ABOUT THIS EXERCISE
Starting with the line that contains "Task: Click the Inactif status tag" and stopping after the line that contains "The height and width of the screenshot is (840, 1456).", copy the entries below exactly. Include nothing else.

MATERIAL SUPPLIED

= Beginning of Section =

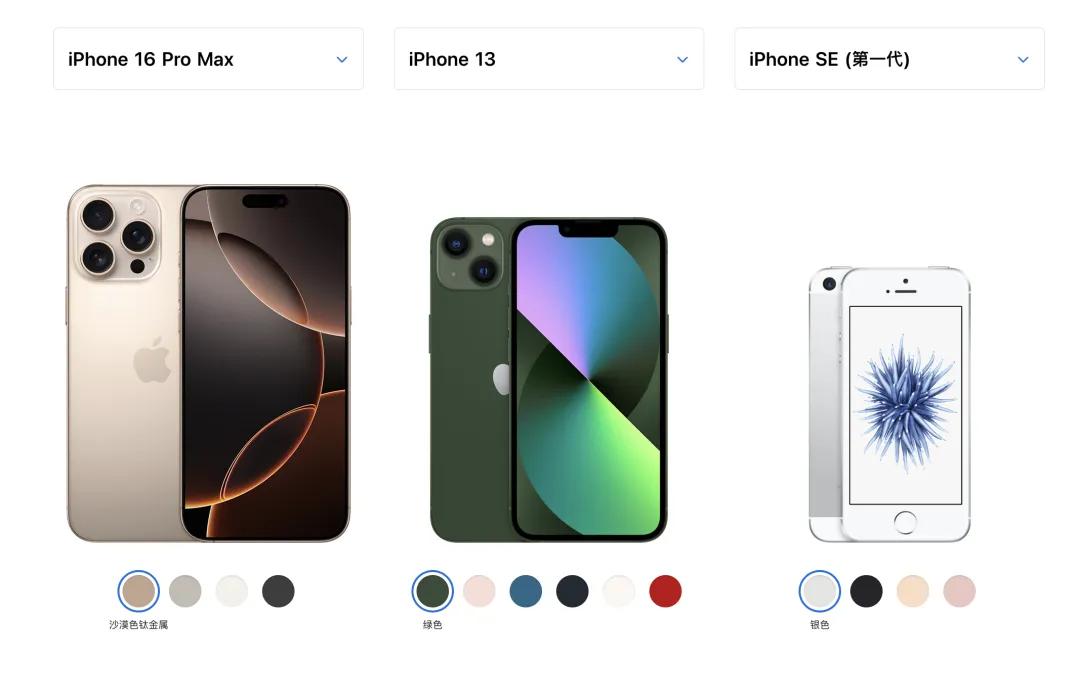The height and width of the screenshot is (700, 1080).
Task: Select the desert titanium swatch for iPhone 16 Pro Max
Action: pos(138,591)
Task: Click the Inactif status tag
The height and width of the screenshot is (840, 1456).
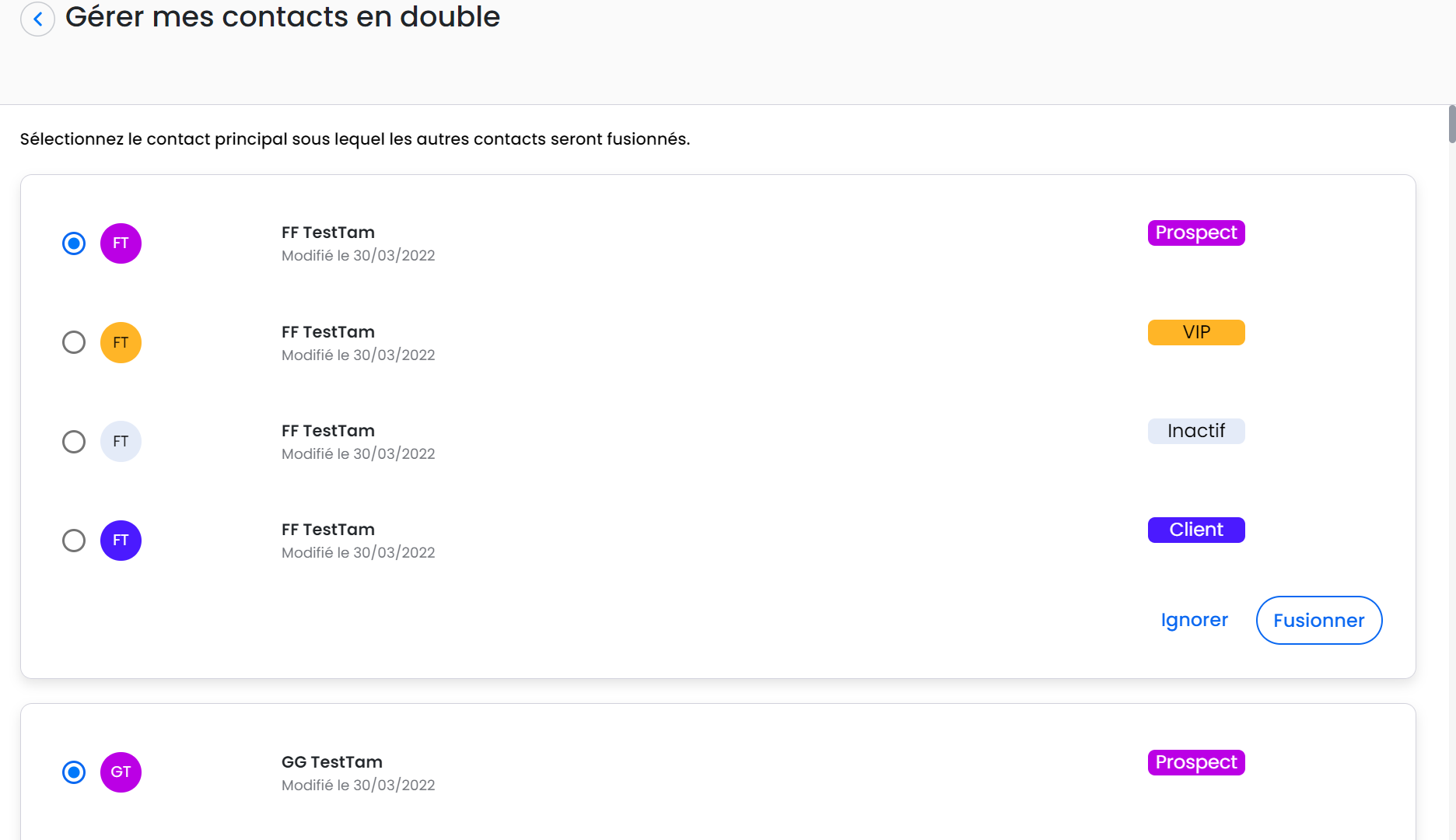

= End of Section =
= Beginning of Section =

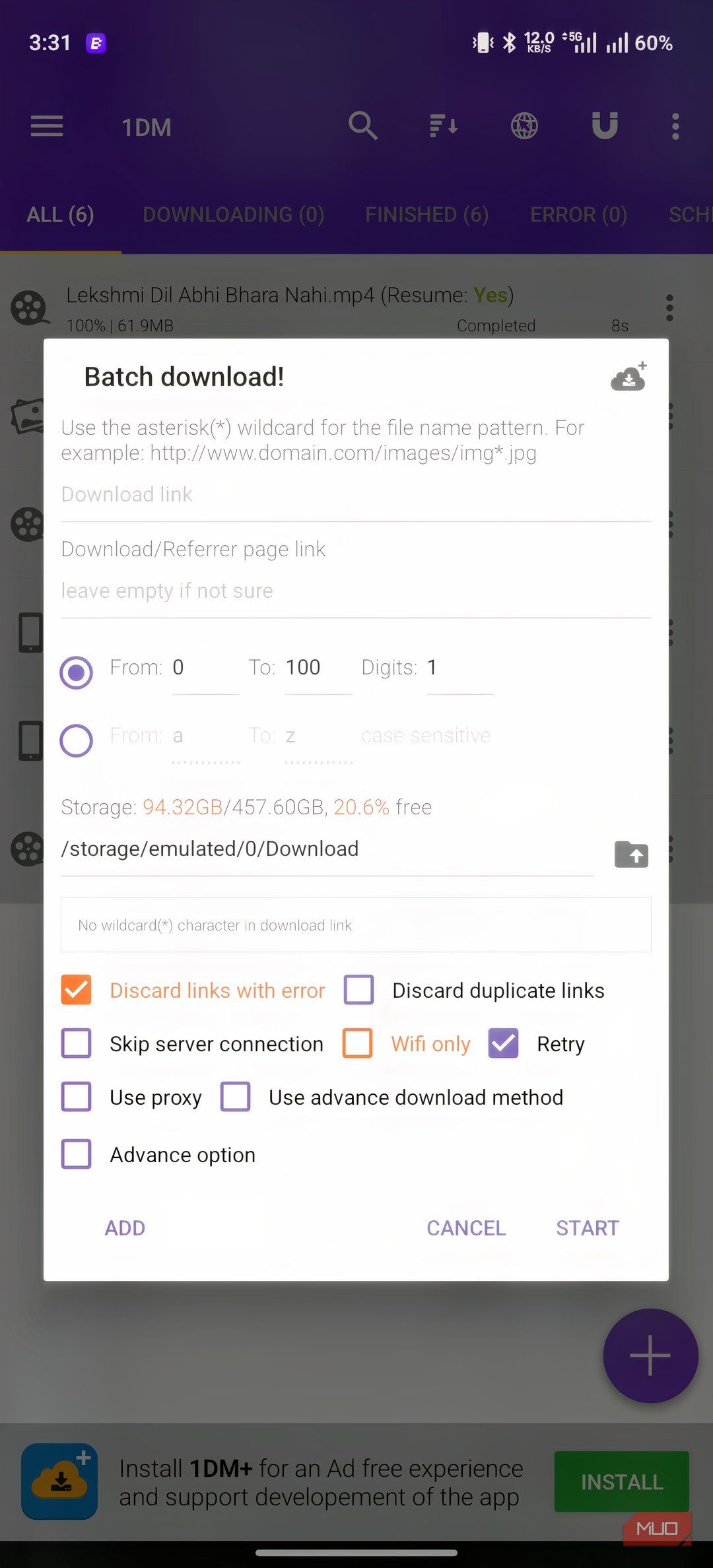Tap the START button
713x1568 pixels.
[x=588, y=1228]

= End of Section =
= Beginning of Section =

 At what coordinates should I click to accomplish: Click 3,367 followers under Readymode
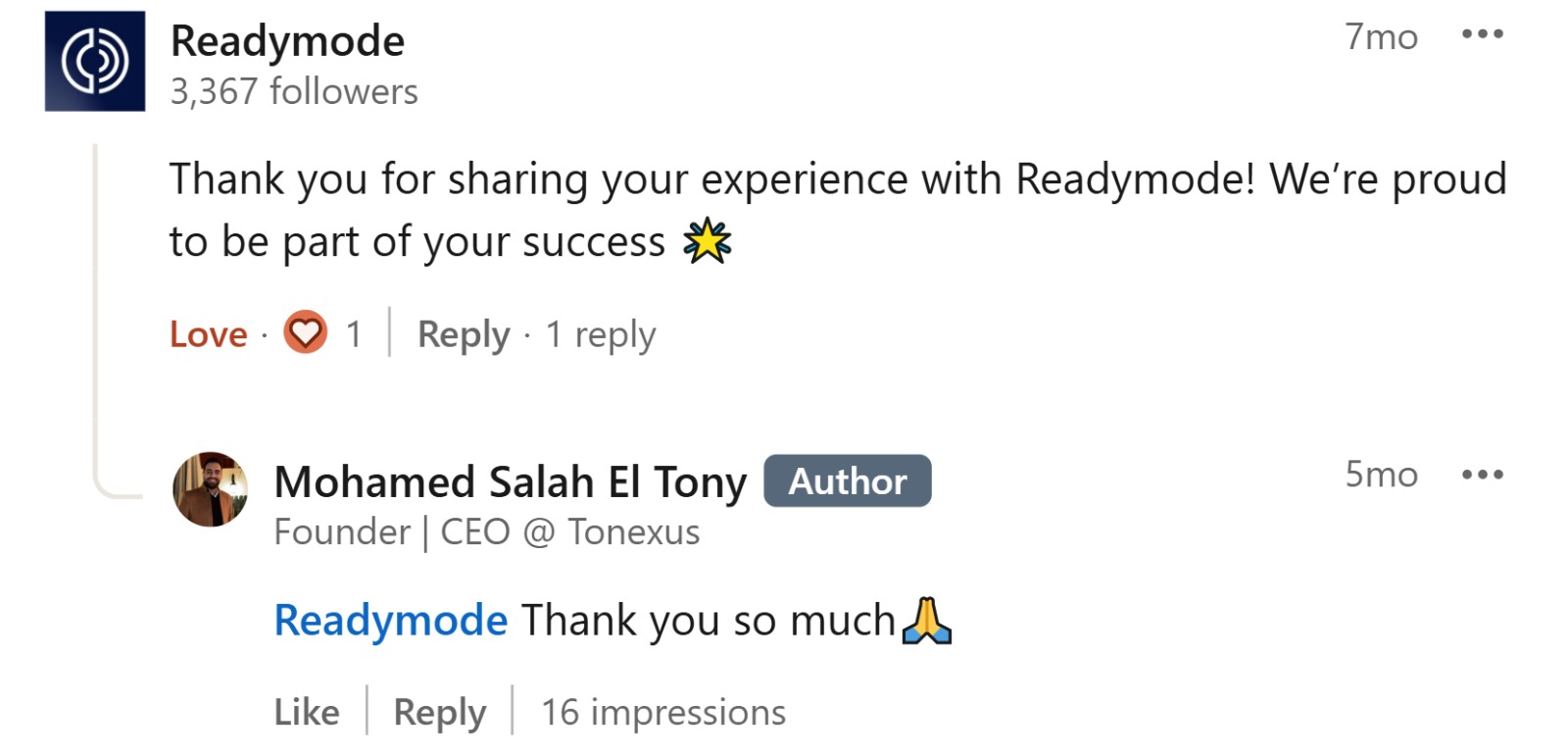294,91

= End of Section =

OUTPUT
Task: Click the Inactif status tag
The height and width of the screenshot is (840, 1456).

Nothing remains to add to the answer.